Using the dimmer switch
Mitchell was dismayed with the choices he saw in front of him. He could either go along with this new organizational change which he thought was terribly flawed, or he could speak out strongly against it and risk putting his job on the line. “I’m totally trapped,” he told me during a recent coaching session. “I either keep my integrity or keep my job.”
Susanna felt similarly trapped, but by a totally different situation. She had been offered a major promotion which she feared would require significantly more hours and additional travel. “This is the classic women’s dilemma,” she said. “It’s either my career or my family!”
Think about the times you’ve felt this way—trapped between two bad options, and frustrated at the set of possible choices. We often find ourselves seeing life as a light switch: flick it one way and one thing happens, flick it the other way and you get the opposite result.
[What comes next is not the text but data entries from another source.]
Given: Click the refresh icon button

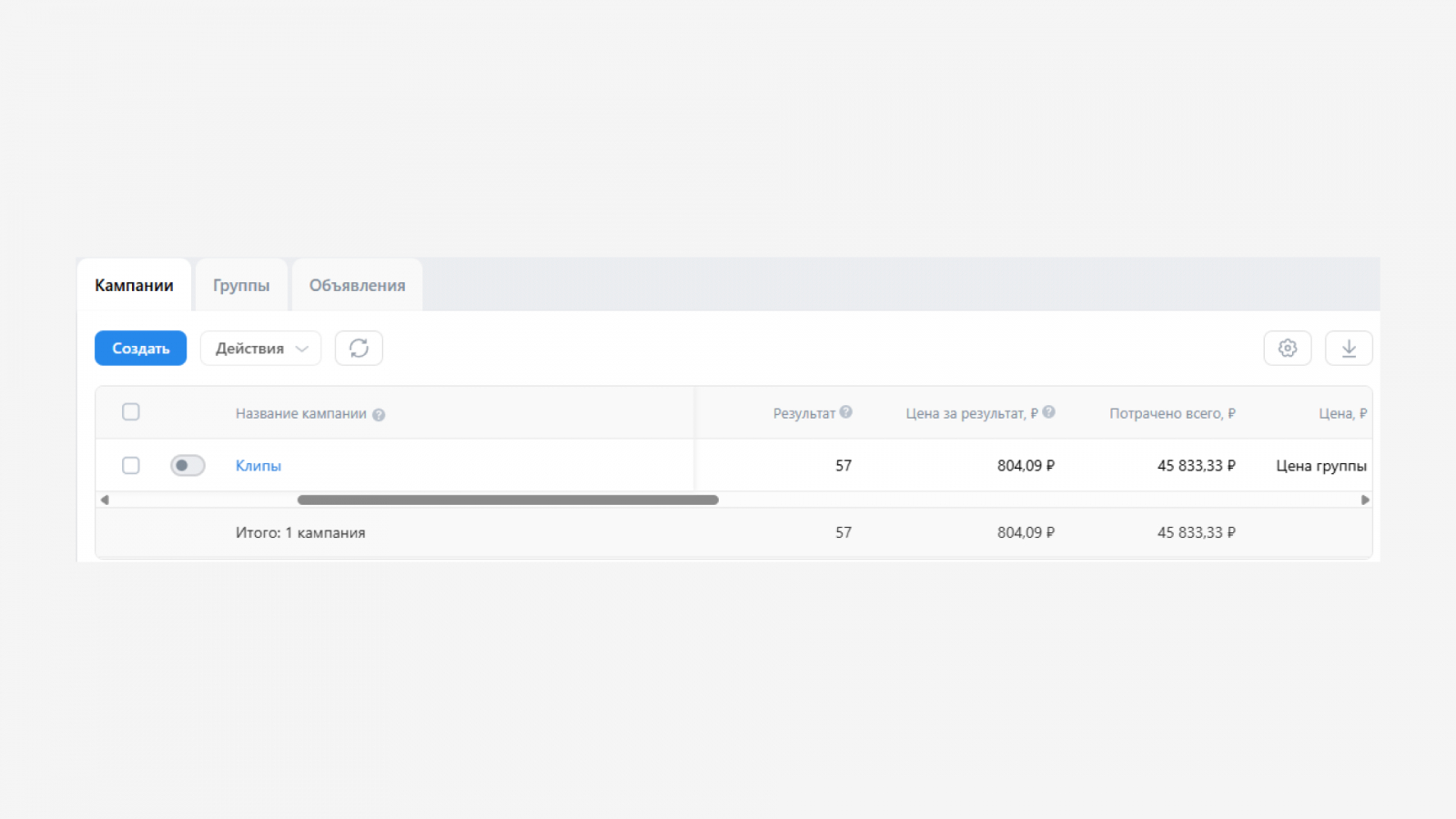Looking at the screenshot, I should tap(359, 349).
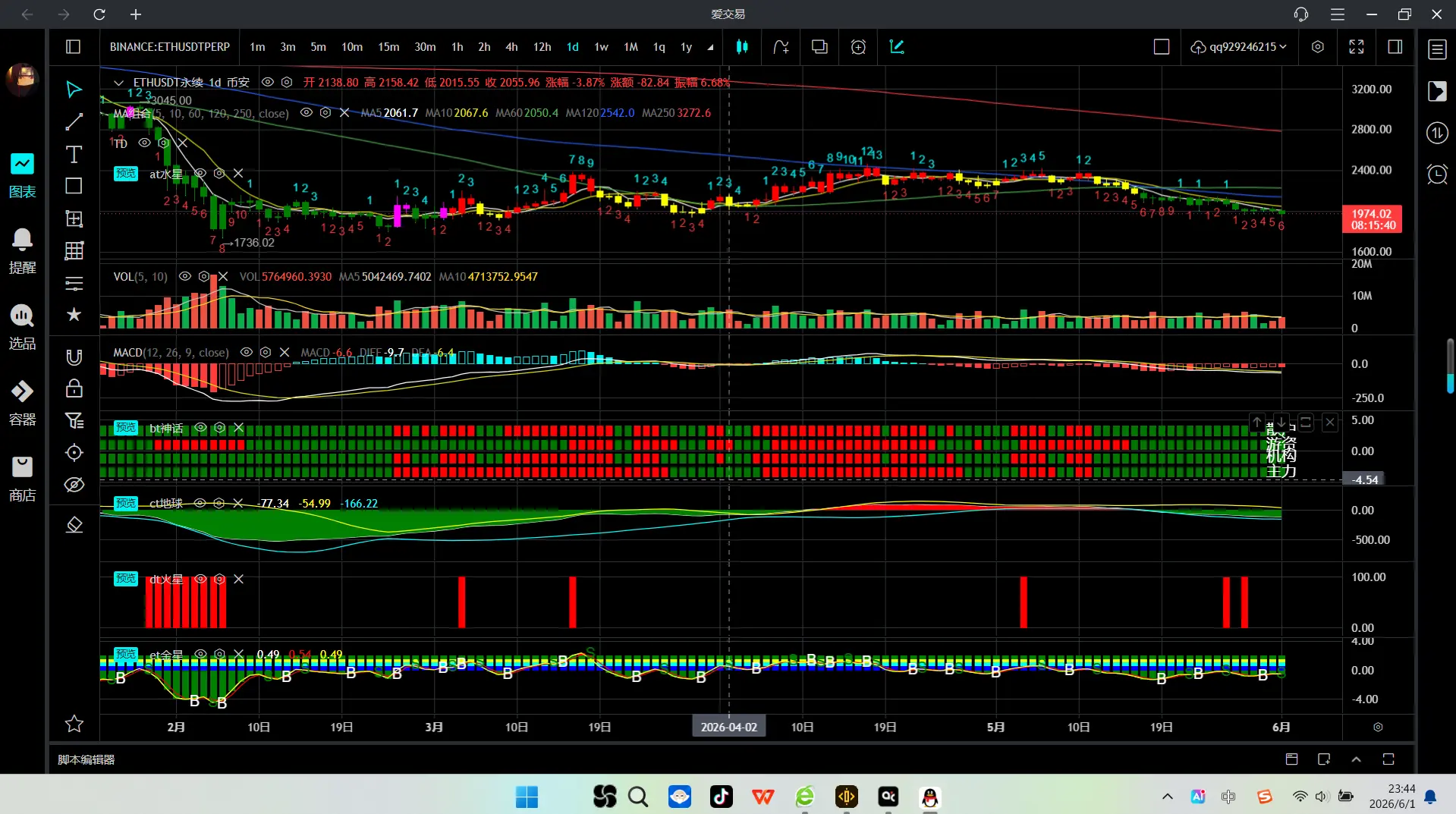Expand the timeframe list arrow after 1y
The width and height of the screenshot is (1456, 814).
coord(710,47)
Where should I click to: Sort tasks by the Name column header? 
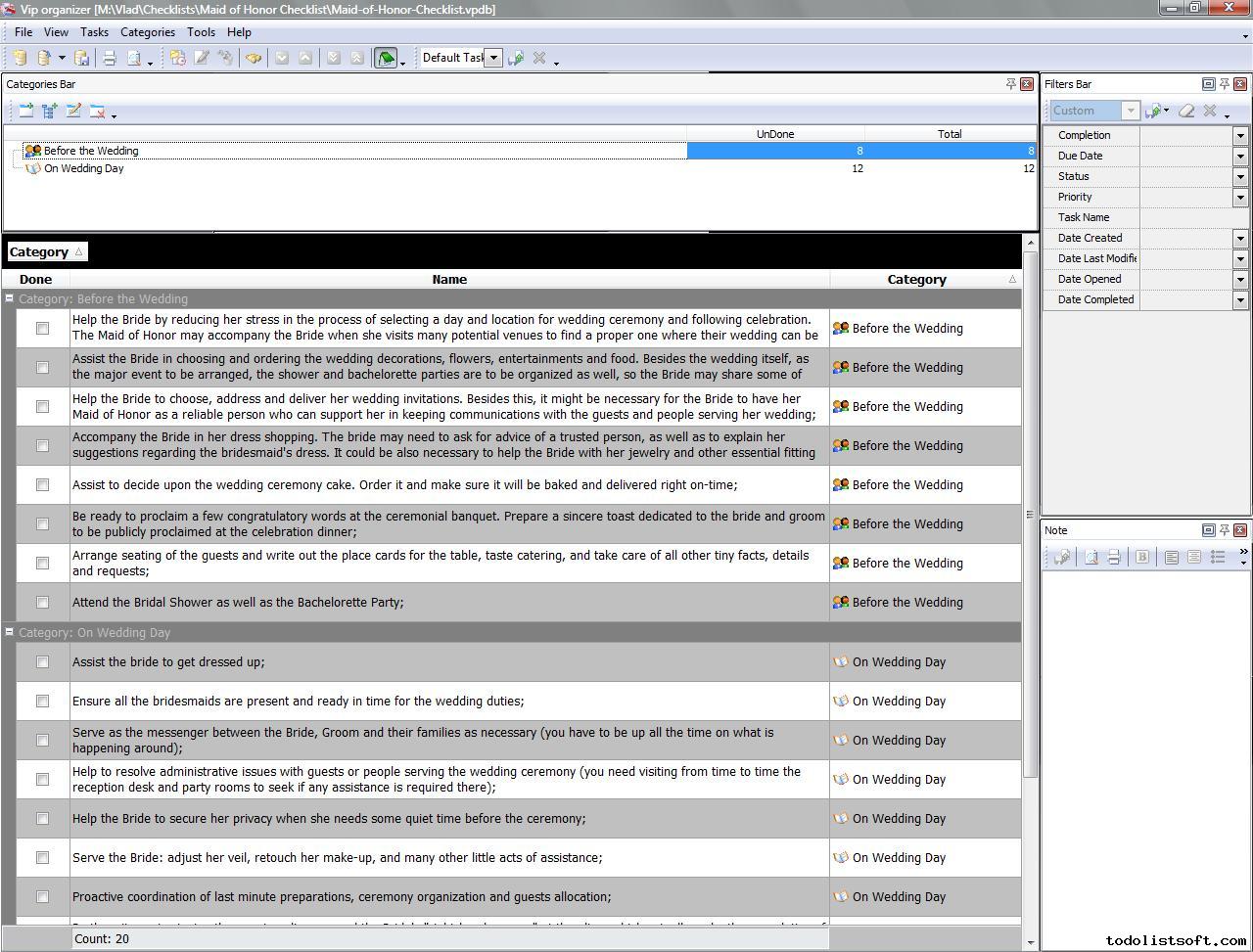pyautogui.click(x=449, y=279)

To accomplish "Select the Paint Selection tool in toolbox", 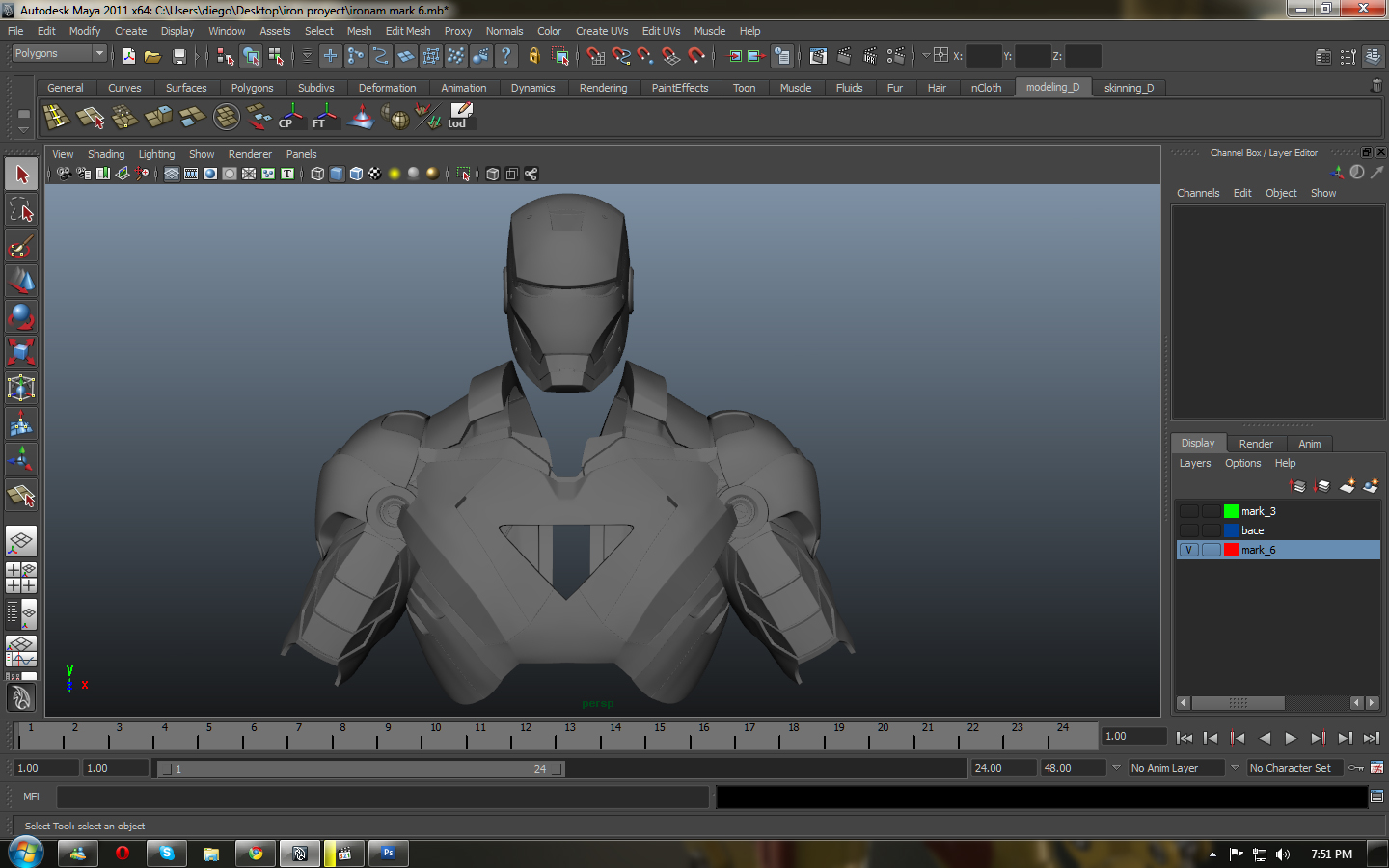I will 21,246.
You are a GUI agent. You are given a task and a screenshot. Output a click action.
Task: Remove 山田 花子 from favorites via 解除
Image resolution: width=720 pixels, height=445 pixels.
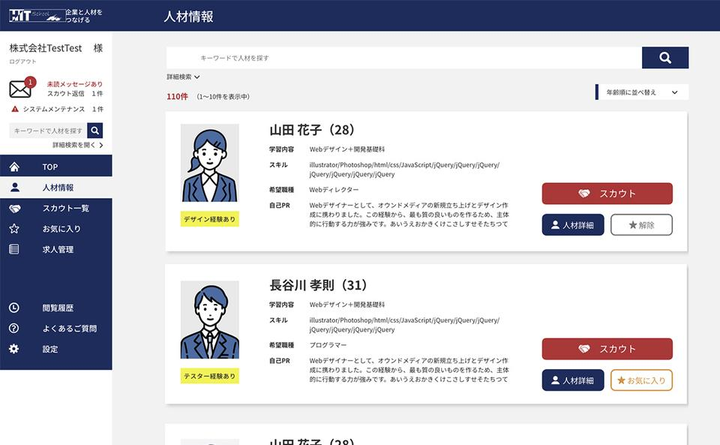(x=641, y=225)
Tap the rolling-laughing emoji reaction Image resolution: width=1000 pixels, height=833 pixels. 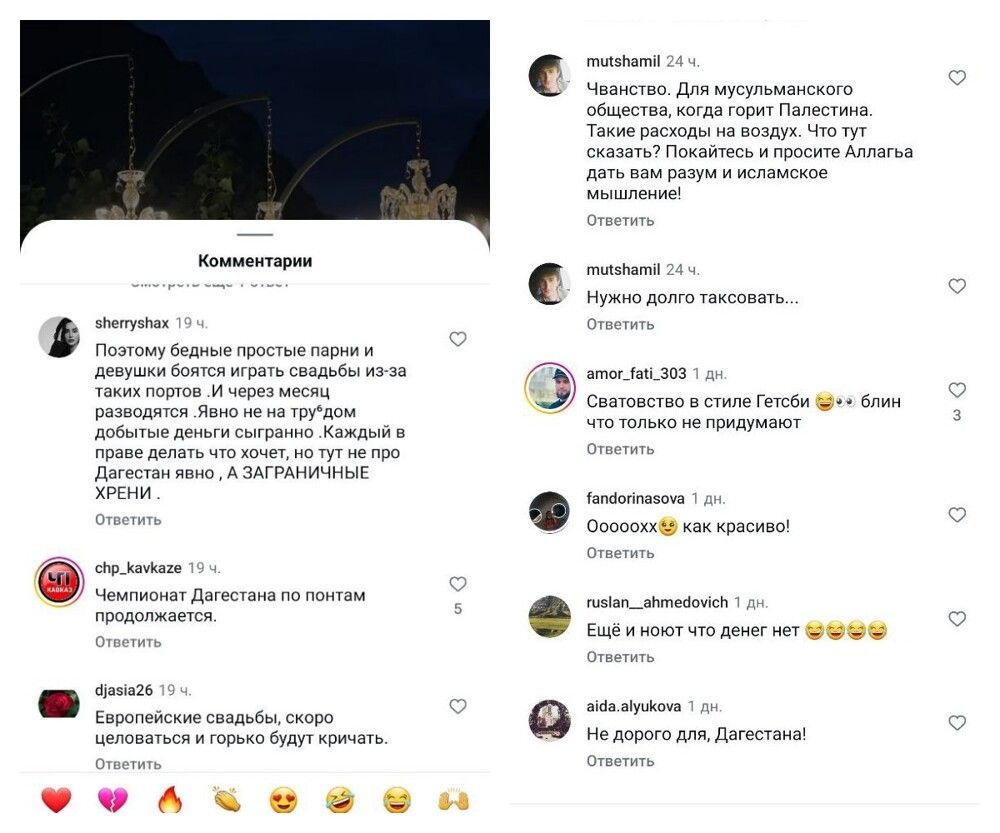(340, 800)
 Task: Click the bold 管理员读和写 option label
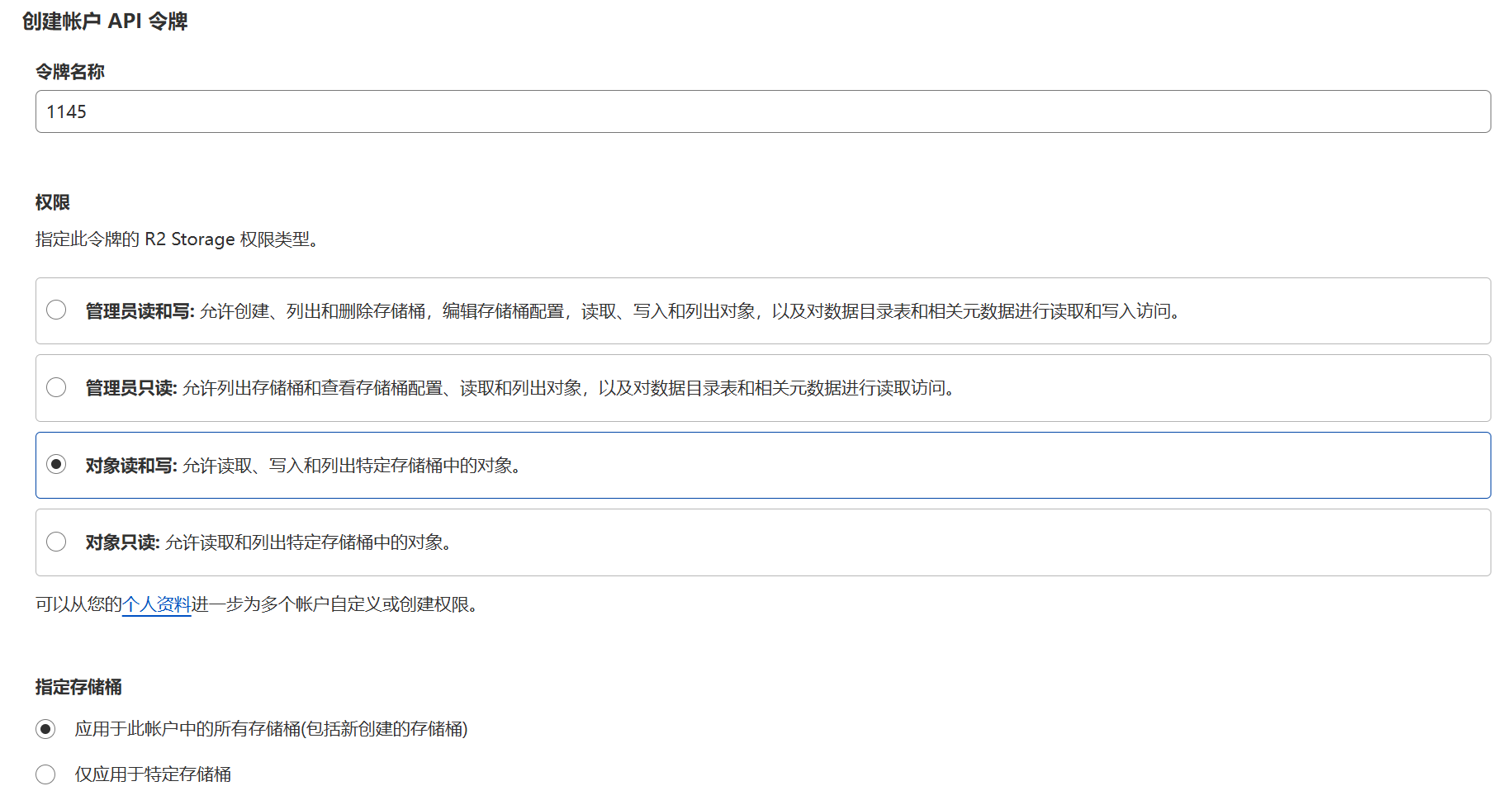tap(140, 311)
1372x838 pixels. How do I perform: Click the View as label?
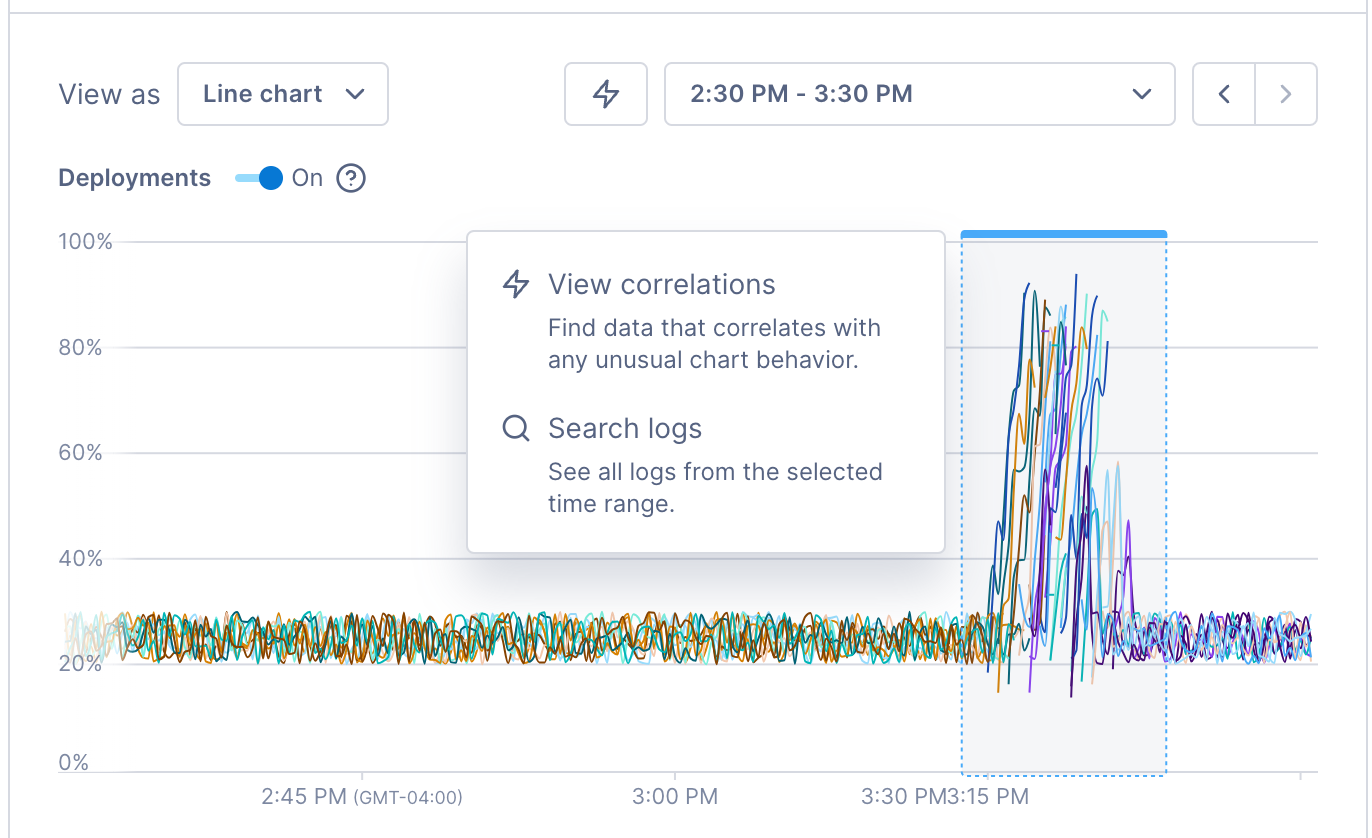click(108, 93)
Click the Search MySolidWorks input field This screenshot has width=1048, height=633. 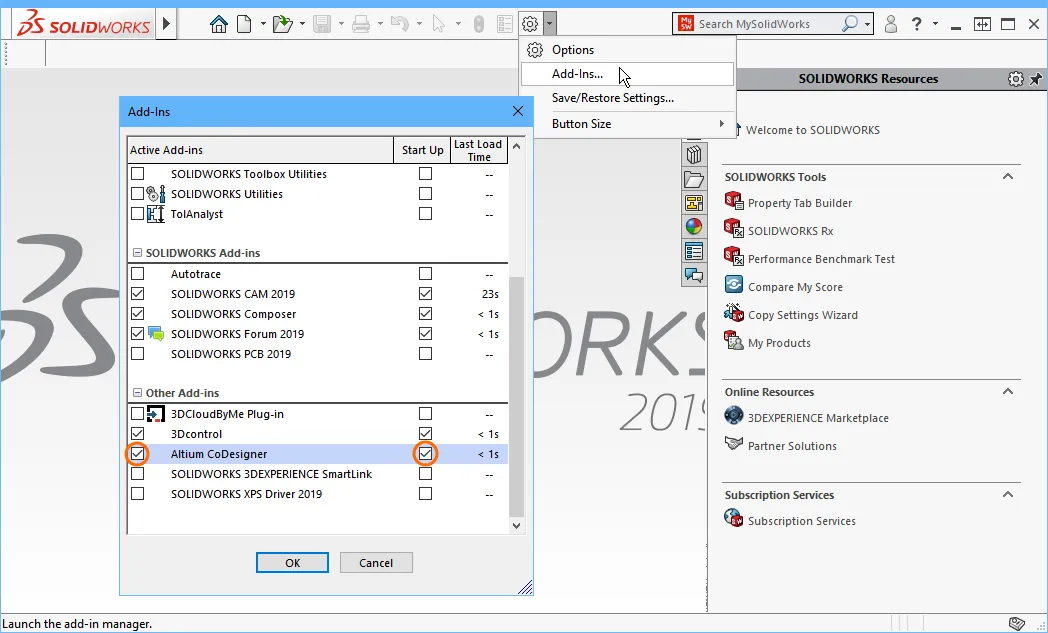point(765,24)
One key thing I work with my clients to do is install a dimmer switch as often as possible. When you’re feeling like you have two choices, and you don’t really like either of them, you can rail and rave and feel bad about it—or you can see whether you can create more choices. Often, these options are a lot less like flipping a coin (which really does have only two sides) and a lot more like adjusting the dimmer switch.
Under stress (which these clients surely were), our vision narrows and we lose sight of possible alternatives. The dimmer switch helps you increase your flexibility even in these stressful and narrowing situations. It helps you ask: What would happen if I did just a little bit of this and a little bit of that instead of all or nothing? How could I make a set of intelligent choices that resisted this black-and-white set of alternatives and slid more along in the grey? Just asking this question helps more options come into being (although watch yourself if you want to reject the question out of hand).
For Mitchell, the answer wasn’t to either roll over and play dead or begin a picket line in front of the office. It was to have a series of conversations with those running the organizational change program—and with those effected by the change—to both better understand the choices that were being made and also make his views clear. He was able to moderate his opinions based on what he learned, and he was also able to have some influence in the system.
Suzanna, when she moved away from the either-or choice she had given herself, came to terms with the fact that she wasn’t really interested in this particular position. Her career was of key importance, but her family would always be more important—and this particular job wasn’t worth the sacrifice she’d have to make. She went to talk to her boss, explaining the reason why she didn’t want this particular promotion, and outlining the position she really wanted. In this way, it wasn’t about making a choice between work and family, but understanding how much and what kind of work was important, and how to hold both work and family together.
When you’re caught between two impossible choices, see if there’s a dimmer switch you can use to moderate between them and find a setting that sheds just the right amount of light.